Une fois la mer retrouvée la Coccinelle s’envole aussitôt pour Las Palmas sur l’île de Gran Canaria. La baie, réservée aux plaisanciers, compte pas moins d’une centaine de voiliers mouillés. Les places libres sont rares. Certains plaisanciers passent leur temps à guetter à travers leur jumelles dans un recoin de leur cockpit les éventuelles manœuvres de départ des voisins mieux placés afin d’arriver le premier sur la place. Beaucoup sont obligés de remouiller plusieurs fois. Nous n’y échapperons pas. Le lendemain de notre arrivée le vent forcit, notre voisin vient culer sur nous mais nous ne pouvons libérer davantage de chaine les roches n’étant pas loin derrière. Celui-ci devient de plus en plus nerveux (à raison), on se résout à lever l’ancre (nous sommes les derniers arrivés). Malheureusement impossible de finir la manœuvre, la chaine est prise sans doute dans son ancre, nous risquons de le faire déraper. Nous laissons le mouillage au fond de l’eau et en vitesse préparons le deuxième mouillage. Nous mouillons notre seconde ancre loin de là. A peine terminé le vent tombe les bateaux évitent dans tous les sens et nous voici déjà à moins de deux mètres de notre nouveau voisin. Nous partons récupérer notre mouillage avec l’annexe, à notre retour Coccinelle est déjà en train de percuter notre voisin assez mécontent d’avoir été réveillé pendant sa sieste. Nous remouillons une nouvelle fois, cette fois avec l’ancre principale que nous venons de récupérer. Pendant la manœuvre le vent revient en sens inverse, à la fin de la manœuvre Coccinelle se trouve de nouveau… à moins de deux mètres de ce  même voisin !

 

Nous sommes arrivés à Las Palmas deux jours avant le départ de l’ARC. Le port est bondé. Tous les bateaux arborent fièrement leur Grand Pavois et leur pavillon à l’effigie de ce grand évènement. C’est l’effervescence sur les pontons. Les cartons d’avitaillement s’entassent devant les bateaux avant de trouver leur place à bord. Les manœuvres de sécurité sont scrupuleusement révisées sous l’œil des organisateurs. Au Ship du coin les clients sont si nombreux qu’il faut prendre un ticket comme chez le boucher !

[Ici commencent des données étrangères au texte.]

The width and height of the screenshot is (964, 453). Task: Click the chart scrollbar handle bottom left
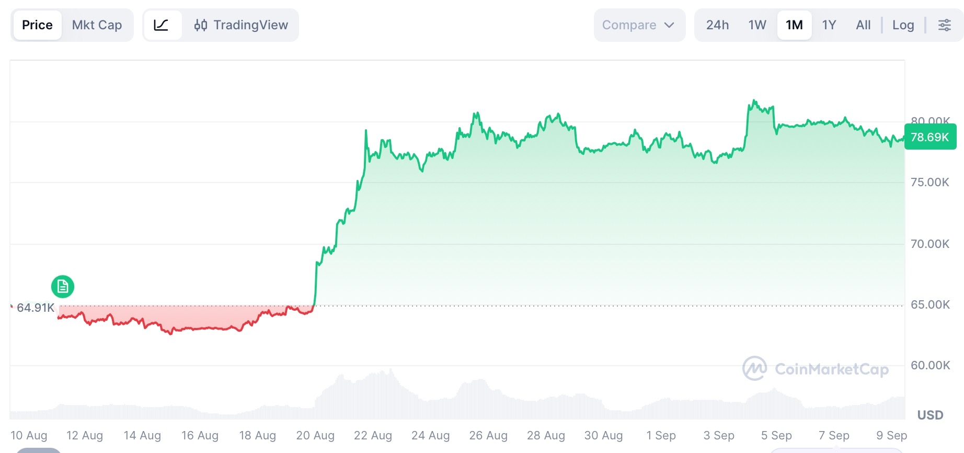point(38,450)
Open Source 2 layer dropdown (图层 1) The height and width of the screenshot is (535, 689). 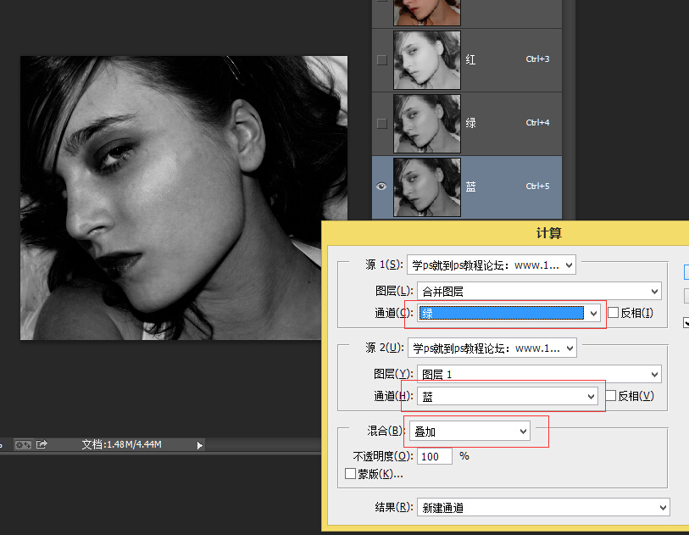(540, 374)
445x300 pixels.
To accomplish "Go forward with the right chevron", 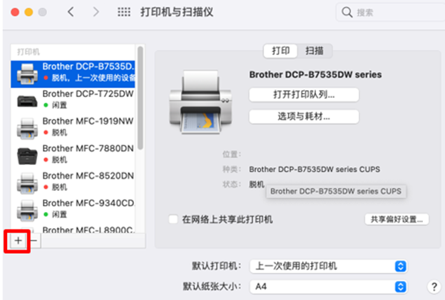I will [x=96, y=12].
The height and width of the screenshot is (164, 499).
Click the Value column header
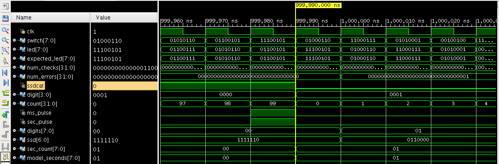pyautogui.click(x=124, y=18)
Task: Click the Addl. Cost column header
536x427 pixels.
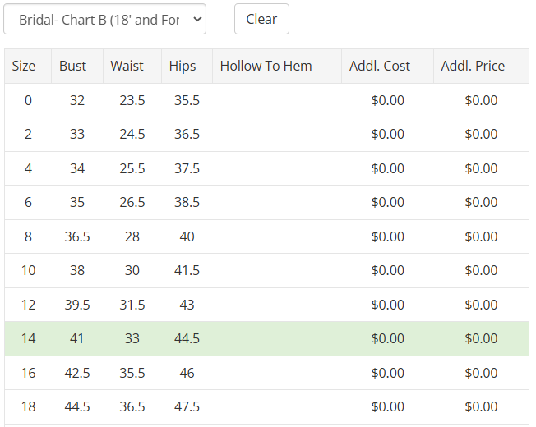Action: [379, 66]
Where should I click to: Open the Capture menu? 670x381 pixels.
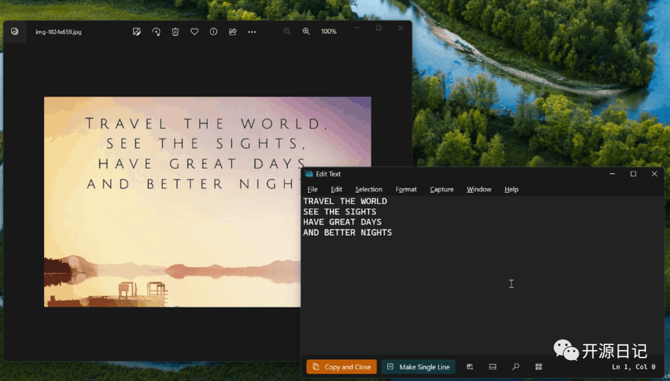click(x=441, y=189)
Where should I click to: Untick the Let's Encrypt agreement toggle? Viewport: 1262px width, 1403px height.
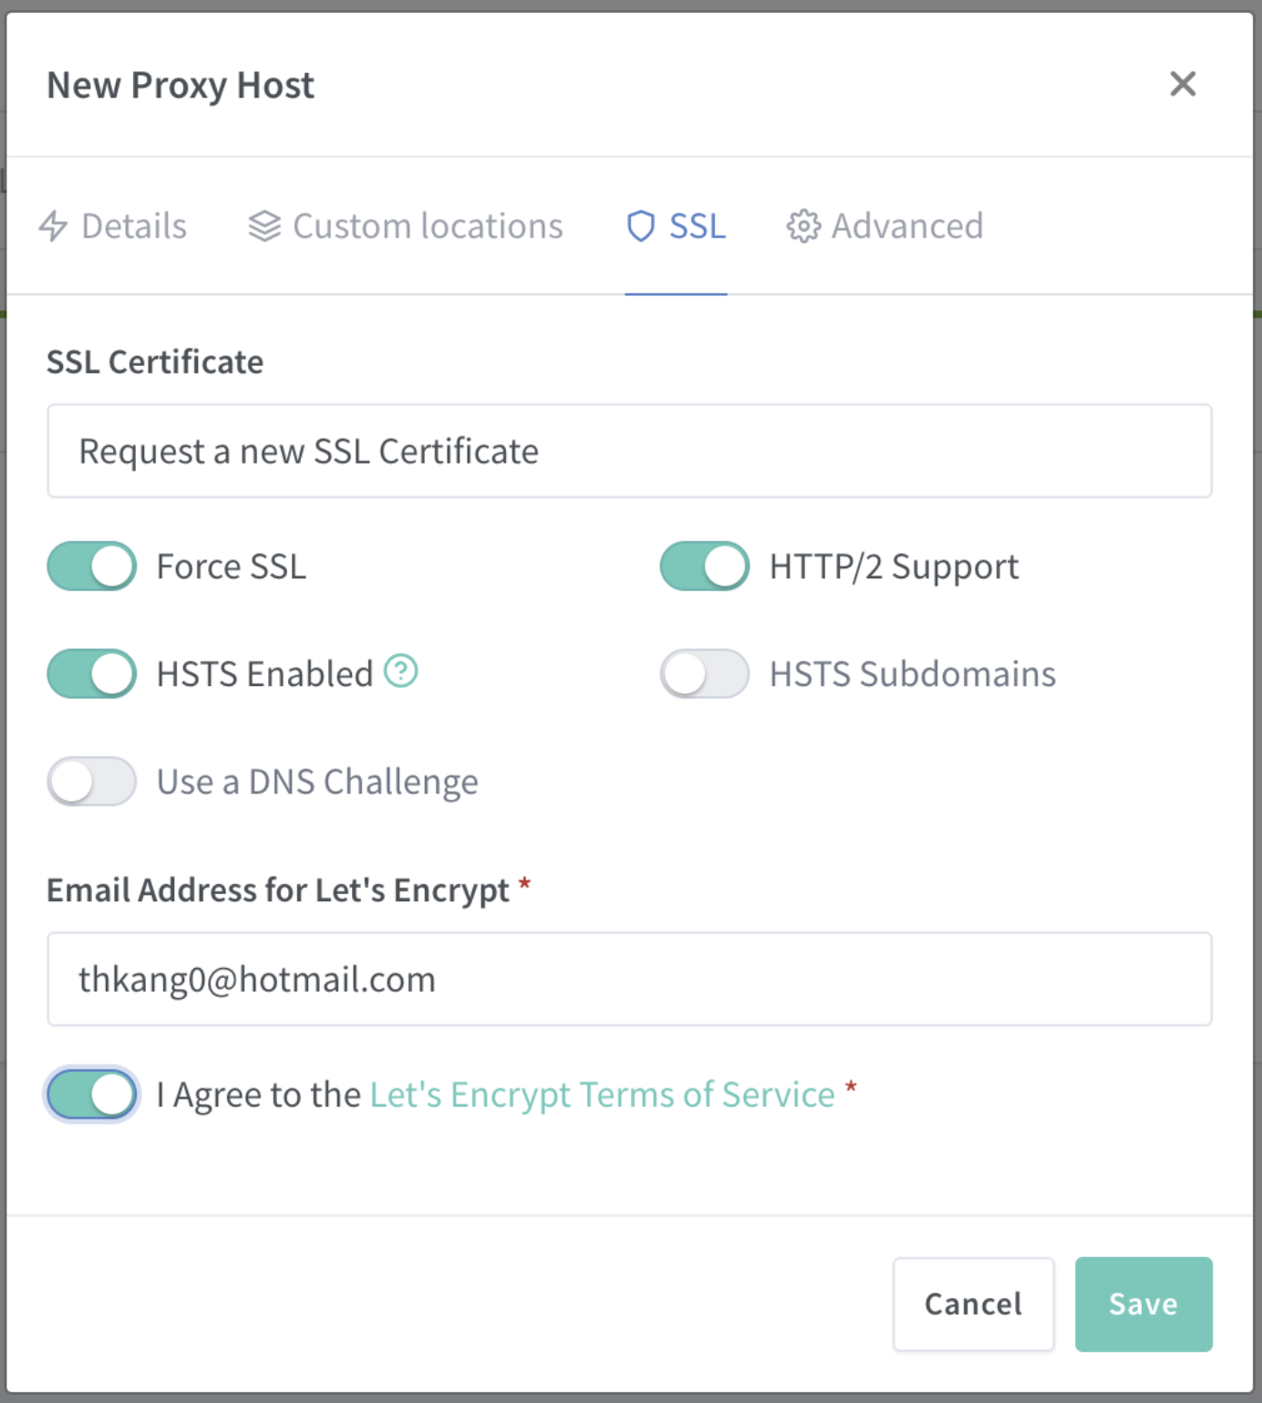(x=92, y=1095)
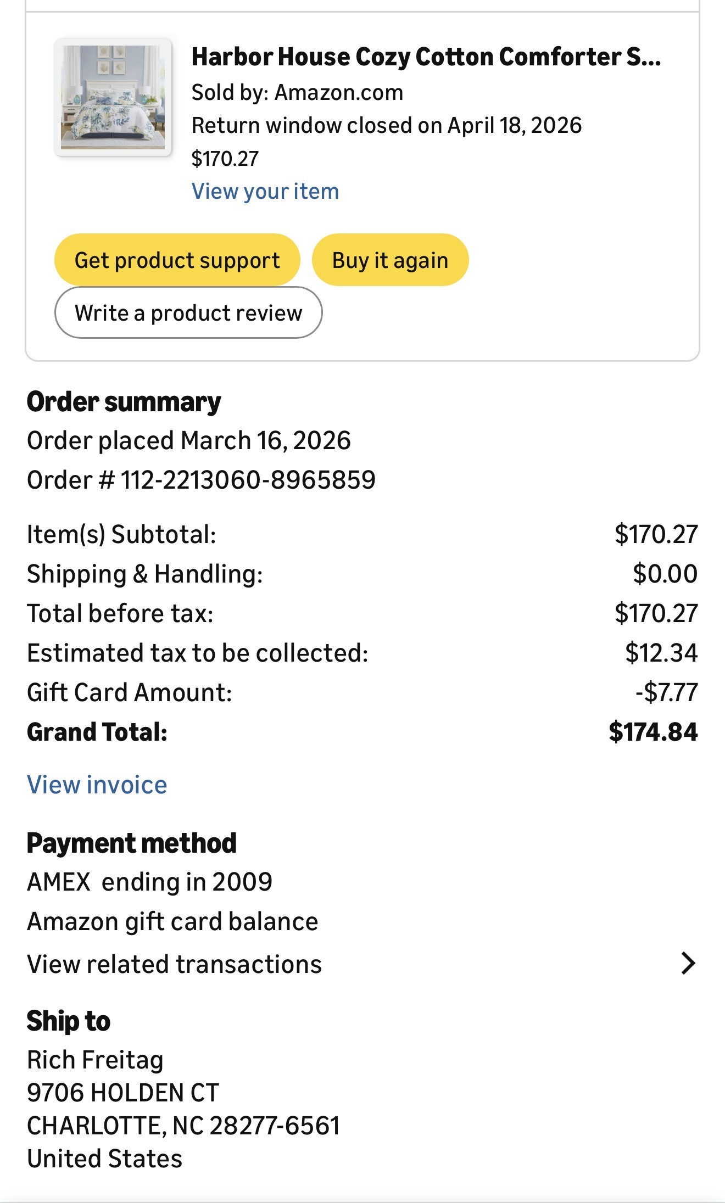Click the Order summary heading
This screenshot has height=1203, width=725.
(x=124, y=402)
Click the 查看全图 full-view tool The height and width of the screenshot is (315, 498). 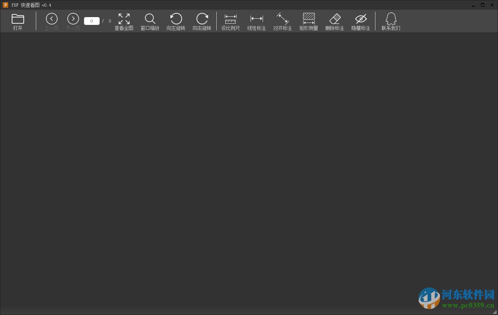tap(124, 21)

Nous croisons une participante italienne, heureuse de voir une petite famille française. Elle nous confie son étonnement de voir si peu de ‘frenchy’ participer à cette course, sachant leur réputation sans faille de bons marins. Ne pouvant répondre avec politesse, nous endossons dignement le compliment, en faignant de ne trouver aucune raison à ce constat.

La frénésie de cet évènement et des activités incessantes de la ville et du port de Las Palmas stimulent notre envie de grand large. Même si le mouillage est assez inconfortable (les trains de vagues des aller et venus des cargos et paquebots nous aura valu un petit déjeuner sur les genoux du Capitaine) nous décidons de rester ici pour assister au départ de l’ARC puis de filer à notre tour directement sur les Caraïbes.

 

Bientôt nous partons pour 2600 milles, soit près de 20 jours de mer. Nos petits matelots accueillent la nouvelle avec joie. Pour elles la traversée, c’est se rapprocher un peu plus de la Martinique… et la Martinique c’est grand-père et grand-mère qui vont venir nous voir !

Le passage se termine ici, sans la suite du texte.